Hamburg: Al-Nour-Moschee wird eröffnet

Die Umwandlung einer Kirche in eine Moschee ist (noch) eine Seltenheit, denn die beiden großen christlichen Konfessionen lehnen diesen Schritt, mit jeweils unterschiedlichen Begründungen, ab. In Hamburg-Horn jedoch war die Kapernaumkirche, 1961 errichtet nach Plänen von Otto Kindt, bereits seit rund zehn Jahren geschlossen und an einen Investor verkauft worden. Der nutzte zwar das umgebende Grundstück für neue Wohnbauten, aber die Sanierung der Kirche folgte nicht wie vereinbart. Schließlich ging der Bau 2012 an die muslimische Gemeinde, die drängend nach einem neuen Gebetsraum suchte.

Seit rund fünf Jahren nun wird hier der denkmalgeschützte Bau zur Moschee umgestaltet: Außen bleibt, abgesehen von einem Vorbau, einigen Schriftzügen und einer neuen Turmbekrönung, fast alles beim Alten. Innen wurde der Raum quergerichtet, eine Empore eingezogen und die ein Kreuz formende Glasgestaltung beibehalten. Die Umbaukosten werden auf rund fünf Millionen Euro beziffert. Noch laufen letzte Arbeiten – und die Turmsanierung steht noch aus. Aber zum 26. September 2018 ist es soweit: Die Al-Nour-Moschee wird feierlich eröffnet. Am 3. Oktober, dem Tag der offenen Moschee, können Interessierte den neuen Raum besichtigen. (kb, 19.8.18)

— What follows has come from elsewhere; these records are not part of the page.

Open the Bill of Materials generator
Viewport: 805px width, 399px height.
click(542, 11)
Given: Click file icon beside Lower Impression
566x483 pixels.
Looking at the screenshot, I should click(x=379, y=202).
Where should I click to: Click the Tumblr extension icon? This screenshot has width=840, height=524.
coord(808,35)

Hamburg-Horn, Umbau der ehemaligen Kapernaumkirche zur Al-Nour-Moschee, 2016 (Bild: K. Berkemann)

Frankfurt/Main, Matthäuskirche, 2009 (Bild: Melkom, GFDL oder CC BY SA 3.0)

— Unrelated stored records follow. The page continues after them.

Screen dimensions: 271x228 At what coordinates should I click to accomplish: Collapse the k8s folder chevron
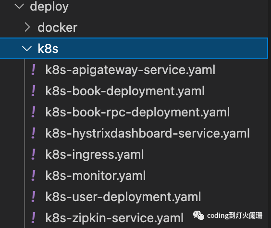(27, 49)
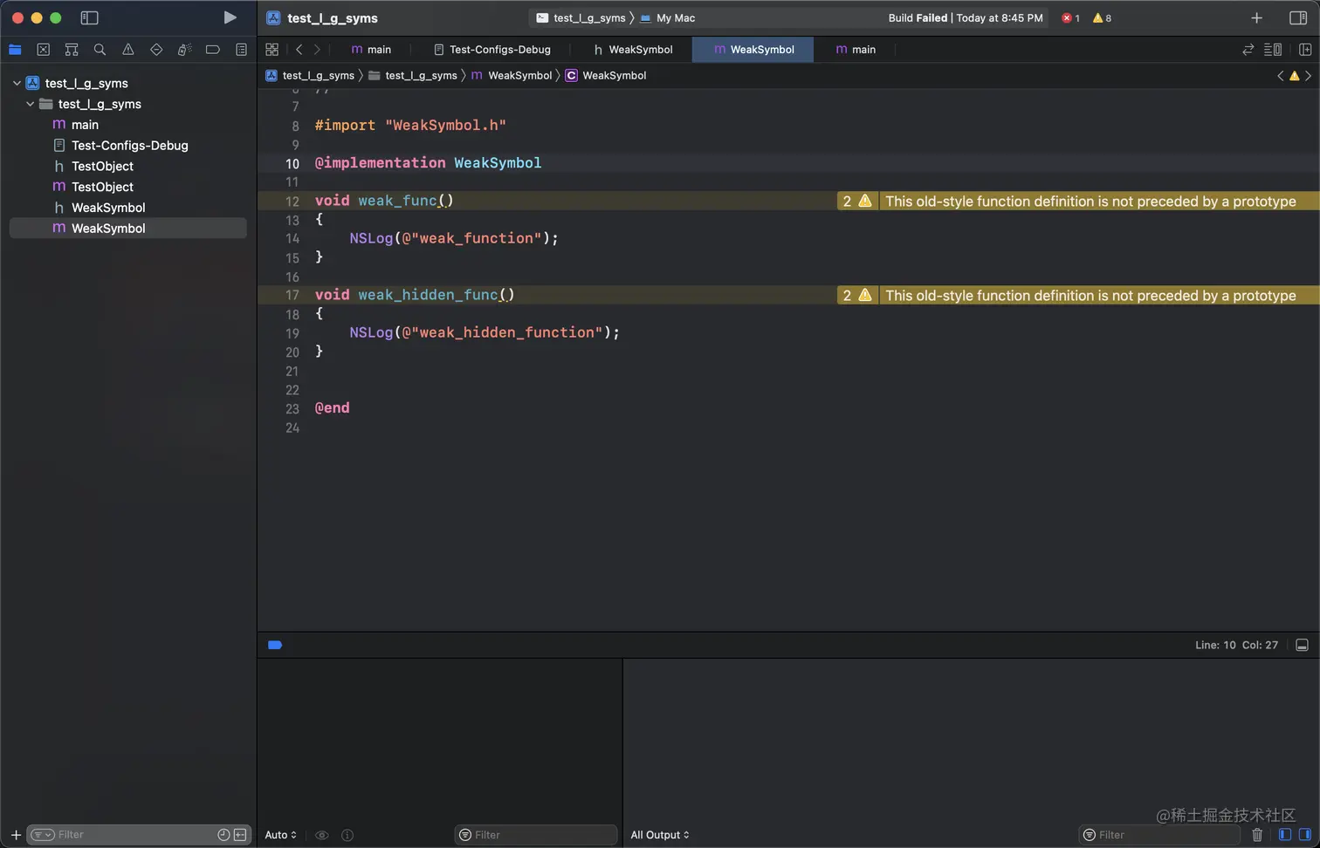Show the Source Control navigator
This screenshot has width=1320, height=848.
(43, 50)

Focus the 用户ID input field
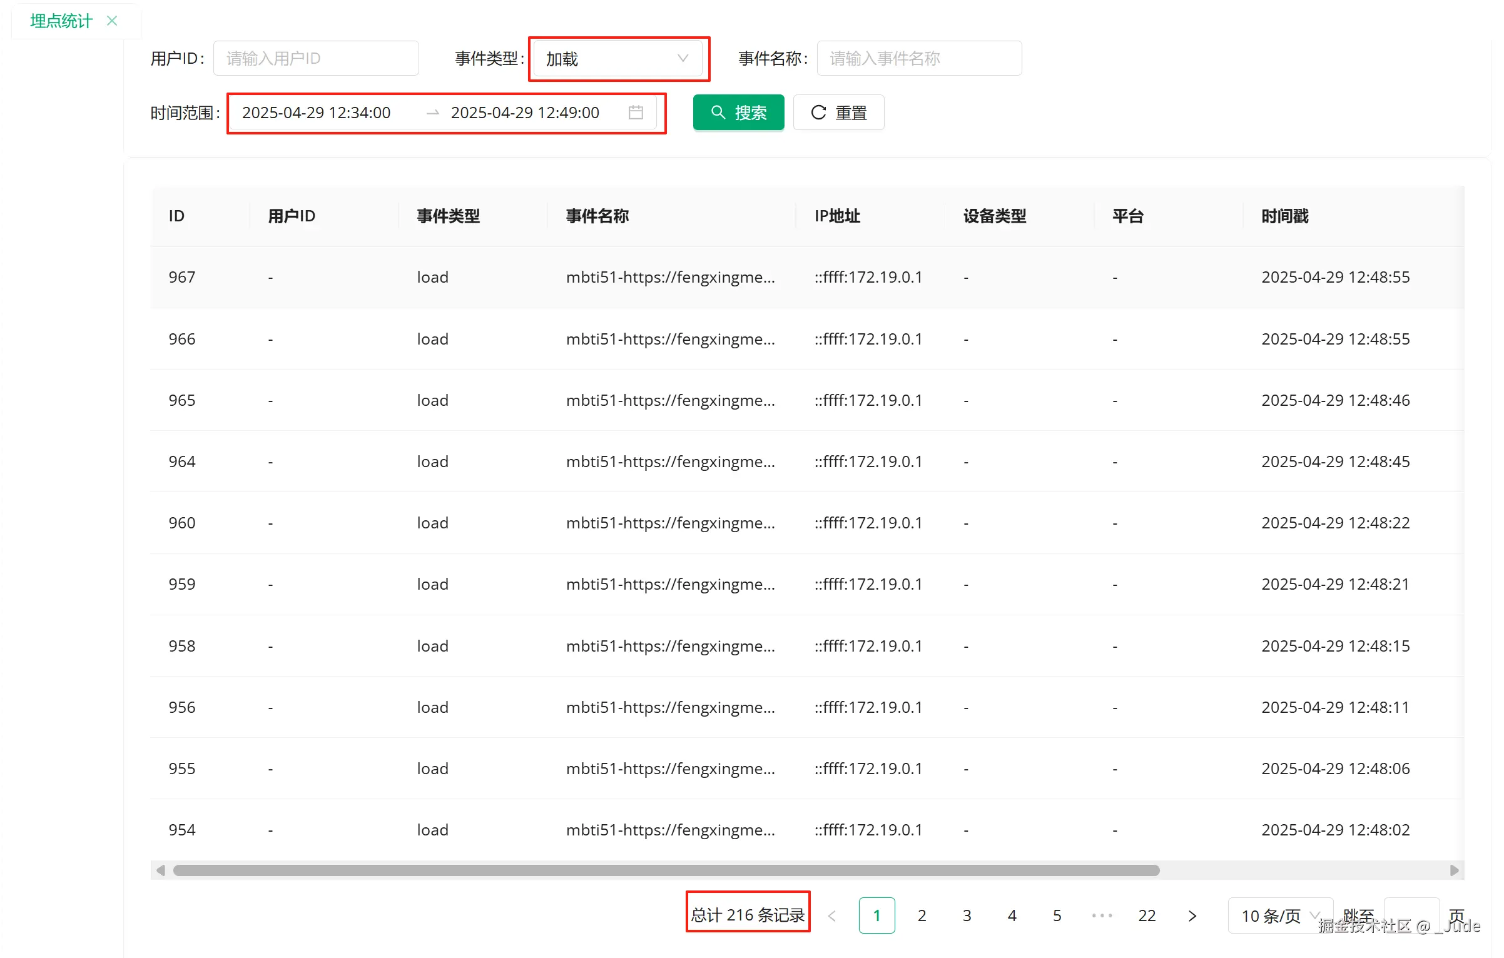pos(316,59)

Der Turm bleibt, das Schiff kommt weg

Der rund 20-jährige Streit um die Zukunft der Frankfurter Matthäuskirche wurde entschieden. Der symbolträchtige Bau, der heute als kirchlicher David zwischen Messe und Hauptbahnhof von Hochhäusern umringt wird, wurde von 1903 bis 1905 nach Plänen von Friedrich Pützer errichtet. Er galt als Musterbeispiel eines evangelischen Gruppenbaus, der Gottesdienst- und Gemeinderaum unter einem Dach zusammenbindet. Im Krieg teilzerstört, leitete Ernst Görcke den Wiederauf-/Neubau an. Erhalten blieb die Zweigeschossigkeit, hinzu kamen nachkriegsmoderne Ausstattungsstücke u. a. von Georg Meistermann, Hans Mettel und Hans-Bernt Gebhardt.

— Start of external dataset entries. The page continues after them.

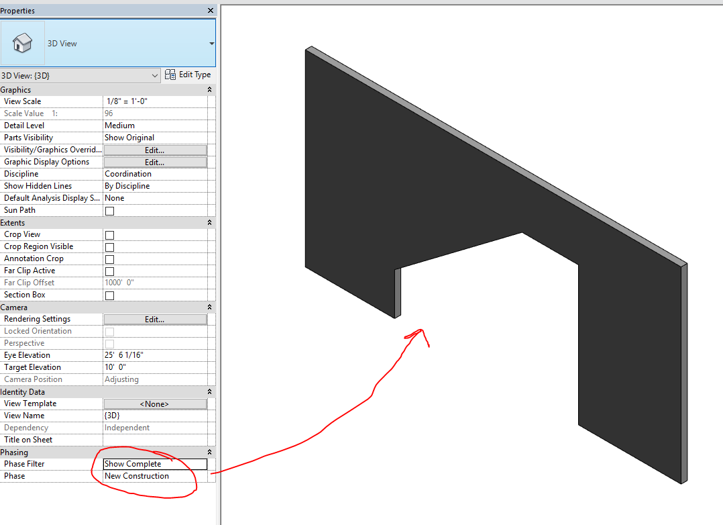Image resolution: width=723 pixels, height=525 pixels.
Task: Click the <None> View Template button
Action: click(155, 403)
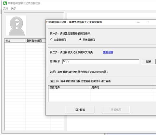Click the empty friends list area
156x135 pixels.
[25, 86]
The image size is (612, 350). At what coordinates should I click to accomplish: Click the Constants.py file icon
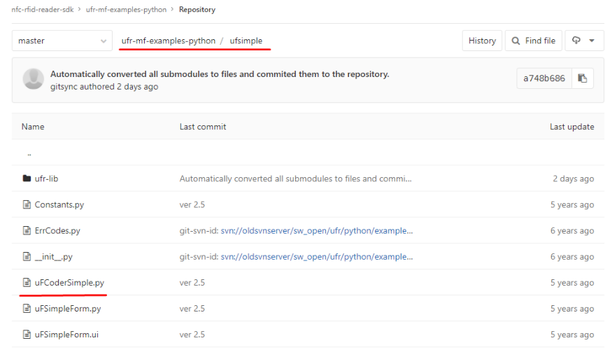pos(27,204)
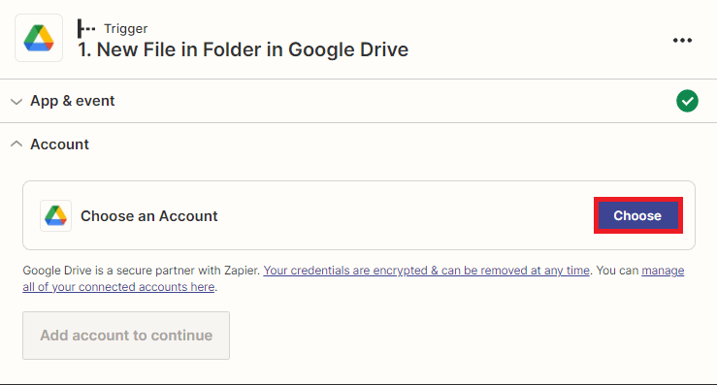Image resolution: width=717 pixels, height=385 pixels.
Task: Click empty middle area of the account card
Action: tap(403, 215)
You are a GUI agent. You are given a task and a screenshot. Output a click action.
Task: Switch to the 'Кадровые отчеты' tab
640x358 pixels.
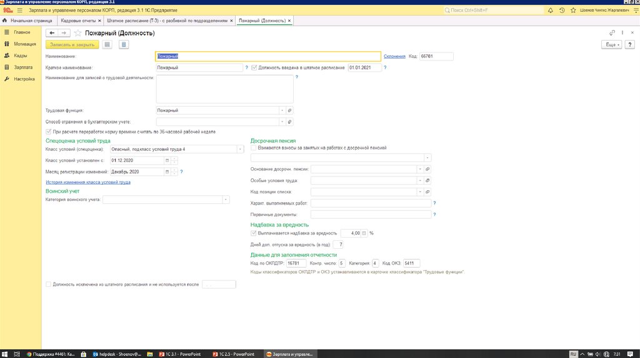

Bereits 1999 hatte der Regionalverband als Eigentümer für einen Verkauf entschieden. Die Gemeinde zog vors Kirchliche Verfassungs- und Verwaltungsgericht. Nach mehrfachem Hin und Her und einem neuen Hochhausrahmenplan einigte man sich auf einen Verkauf. Noch im März diesen Jahres sah es nach Entwarnung aus, denn der Investor des angrenzenden ehemaligen Polizeipräsidiums hatte auf einen Erwerb des Areals der Matthäuskirche verzichtet. Doch nun hat sich ein Käufer für den größten Teil des kirchlichen Geländes gefunden. Von den 3.100 Quadratmetern bleiben 450 Quadratmeter für die „neue“ Kirche vorgesehen. Stehen bleibt der Turm, abgerissen werden Schiff, Kindergarten, Pfarr- und Gemeindehaus. Wie die Hessenschau gestern meldete, soll das Schiff der Kirche „neu gebaut“ werden – frühestens in drei Jahren. (kb, 11.8.18)

Frankfurt/Main, Matthäuskirche, 2009 (Bild: Melkom, GFDL oder CC BY SA 3.0)

Rom, 1983 (Bild: Archiv H. W. Peuser)

Hilfe aus Rom?

Seit der Jahrtausendwende wurden bundesweit, diese Zahl nennt katholisch.de, rund 500 katholische Kirchen aus ihrer liturgischen Nutzung genommen – davon im Bistum Essen 100, von denen rund 30 abgerissen wurden. Aktuell steht im Bistum mit dem „Pfarreientwicklungsprozesses“ der nächste Schritt an: Die Pfarreien mussten Ende 2017 u. a. ihre Pläne für den Gebäudebestand bis 2030 benennen. „Nach Bistumsangaben“, so katholisch.de, „muss nun in den kommenden Jahren für etwa 100 der derzeit noch 260 Kirchen der Diözese eine neue Nutzungsmöglichkeit gefunden werden.“

Daher hat das Bistum eine eigene „Arbeitsstelle für Immobilienentwicklung“ ins Leben gerufen. Man möchte die Gemeinden bei ihren anstehenden Veränderungen effizient begleiten. Dabei orientiere man sich an den Richtlinien der Deutschen Bischofskonferenz: am besten eine Abgabe an eine christliche Gemeinschaft, stattdessen ggf. eine liturgische Teilnutzung, sonst vielleicht eine kirchennahe (z. B. soziale) Nachnutzung, Kultur geht i. d. R. auch, im Fall der Fälle lieber abreißen als „unwürdig“ umnutzen. Noch in diesem Jahr wird das Problem übergreifend an zentraler katholischer Stelle behandelt: Für den 29. und 30. November 2018 organisiert der Päpstliche Kulturrat mit der Italienischen Bischofskonferenz und der Päpstlichen Gregoriana-Universität die internationale Tagung „Wohnt Gott hier nicht mehr? Profanierte Orte der Anbetung und integriertes Management des kirchlich-kulturellen Erbes“. (kb, 6.8.18)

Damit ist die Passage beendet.